• THE TASK
Please quote, word for word, every line of the records from the one containing "Marketing ondersteuning (1192, 2218)" through the last line, with both ends included.

(Entries showing where items appear)

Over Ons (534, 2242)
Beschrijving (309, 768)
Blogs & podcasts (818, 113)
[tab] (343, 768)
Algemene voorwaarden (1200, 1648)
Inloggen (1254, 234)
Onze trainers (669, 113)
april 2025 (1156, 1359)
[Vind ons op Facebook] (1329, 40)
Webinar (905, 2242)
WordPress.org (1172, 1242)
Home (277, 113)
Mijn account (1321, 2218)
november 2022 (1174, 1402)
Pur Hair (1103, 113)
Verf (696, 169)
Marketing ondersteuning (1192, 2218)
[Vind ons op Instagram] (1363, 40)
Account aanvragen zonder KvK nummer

• OUTPUT BELOW
Marketing ondersteuning (1192, 2218)
[Vind ons op Instagram] (1363, 40)
Account aanvragen zonder KvK nummer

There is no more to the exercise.